Leverage VMware vCops to pull custom vSphere statistics

vcops_perf

Introduction

A couple of weeks ago I was presenting at the regional Columbus, OH VMUG on “Troubleshooting Storage Performance in vSphere”.  The content was put together by our internal storage guru Joseph Dieckhans and I modified some of the content along the way.  If you are interested in seeing the presentation, you can view it here.

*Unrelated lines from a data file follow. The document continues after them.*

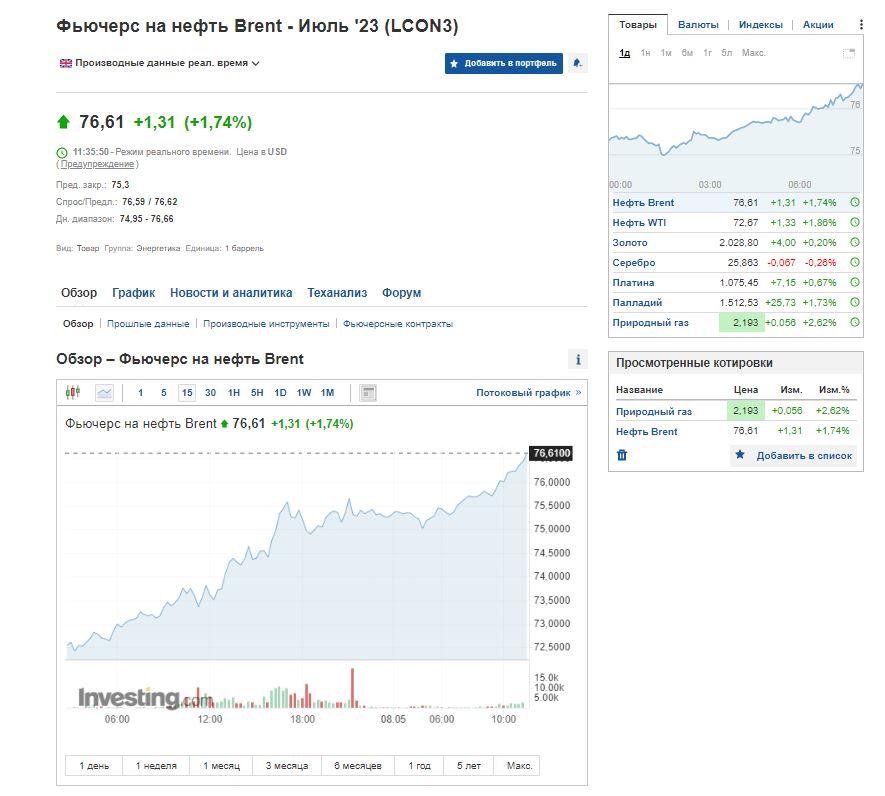Set chart interval to 30 minutes
The image size is (885, 796).
click(x=210, y=393)

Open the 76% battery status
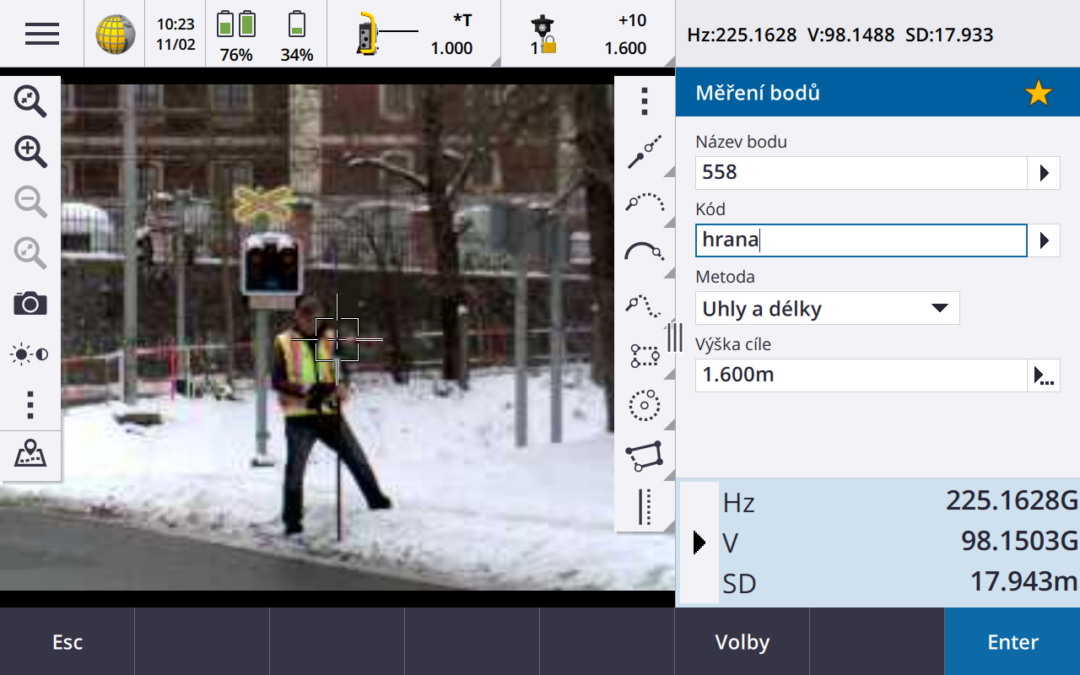click(236, 34)
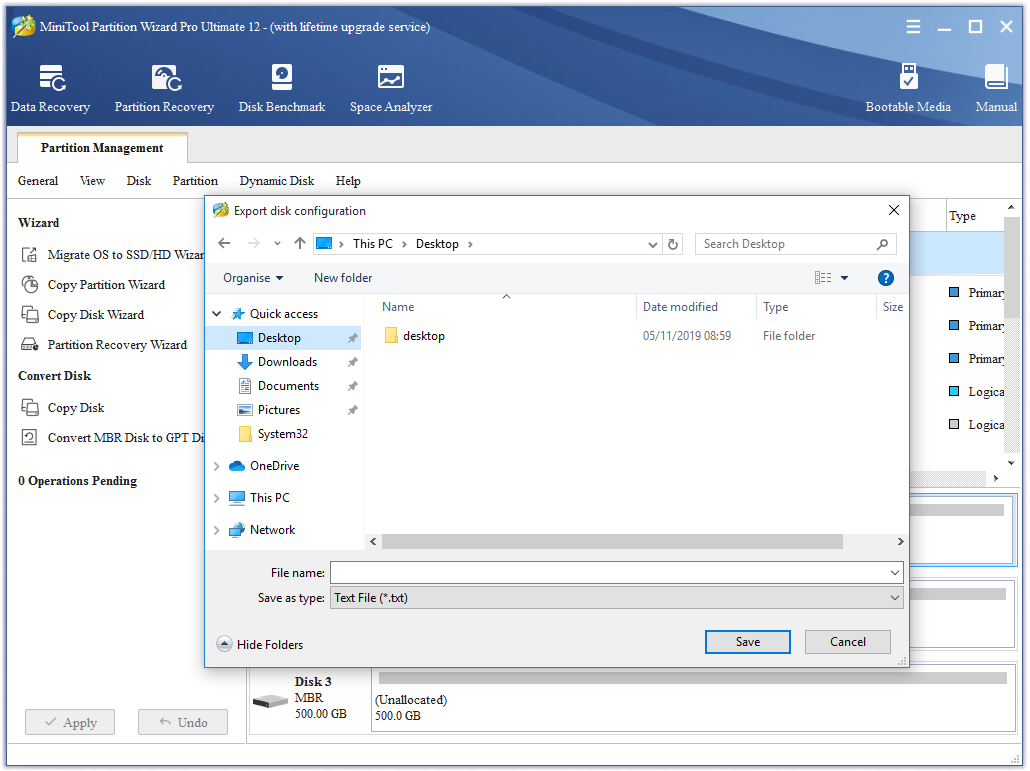The width and height of the screenshot is (1030, 771).
Task: Open the Dynamic Disk menu
Action: (x=276, y=181)
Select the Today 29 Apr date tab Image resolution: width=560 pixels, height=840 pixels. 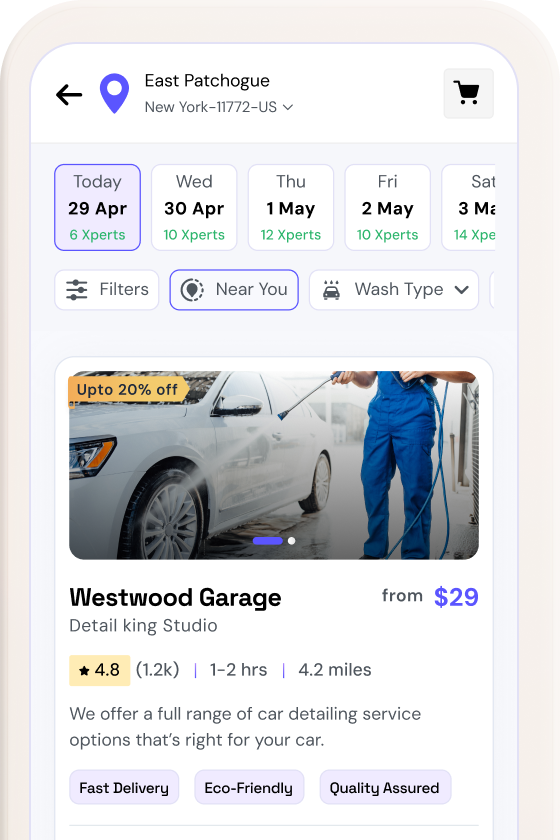(x=98, y=207)
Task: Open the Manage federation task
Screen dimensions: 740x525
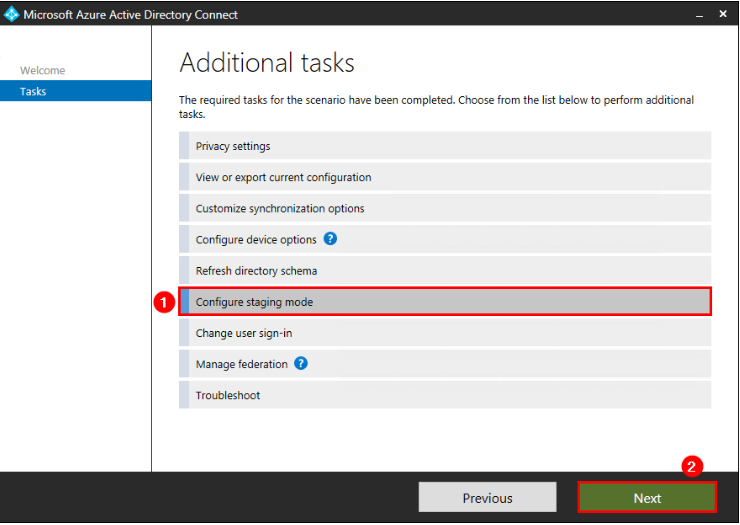Action: (x=445, y=364)
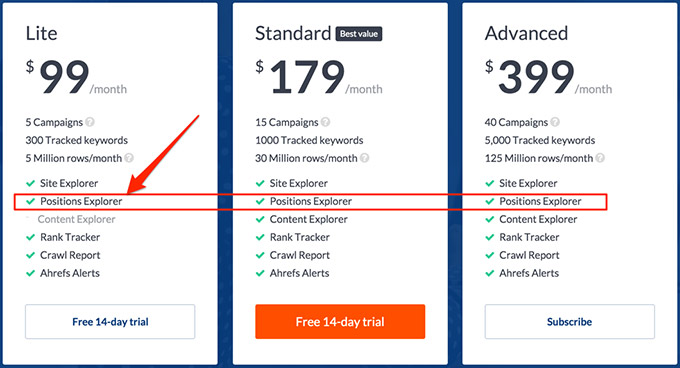Subscribe to the Advanced plan
This screenshot has width=680, height=368.
[569, 322]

The presentation covers a lot of great information on troubleshooting with ESXTOP and identifying the various subcomponents of the storage stack that are important to monitor.  When I deliver this presentation, it typically brings up some great questions and conversations.  One of the questions that was asked was around VMware vCenter Operations Manager and it’s ability to monitor storage.  My answer was yes, vCops will do a great job monitoring your storage infrastructure, as it uses analytics to understand your storage performance and will send smart alerts when there are anomalies.  But the customer wanted to know if we were specifically  monitoring all of the components in ESXTOP that we were covering in the session.  Good question!

vCops Metrics

I decided to dig into this one to see if there were any gaps between good old ESXTOP and vCops so let’s take a look.  Below is a screenshot of the vCops disks statistics that are being monitored for the various LUNS.  In this example I am showing you a iSCSI device being presented to the ESX host. 

vcops-disk

As you can see vCops is monitoring latency, Kbps, and SCSI reservation conflicts.  That’s a pretty good list of metrics that you would want to know about if you suspected a problem with the storage infrastructure.  I think even CTU’s very own technical specialist, Chloe O’Brian, would be happy with those metrics.

chloe24

Get more Detail

If you think you’re better than Chloe, and need more detail than what’s provided out of the box with vCops, have no fear.  VMware vCops is very flexible and you can customize the data feeds in a lot of different ways.  You might have recently seen Clint Kitson’s posts around injecting metrics into vCops.  This was the first phase of EMC integrating their storage specifics metrics into vCops for analysis and reporting (unsupported).  EMC is working on an official adapter that their customers will be able to leverage if they are a VMware vCops customer.  I expect we sill see more and more storage vendors offering up a supported adapter for vCops in the future.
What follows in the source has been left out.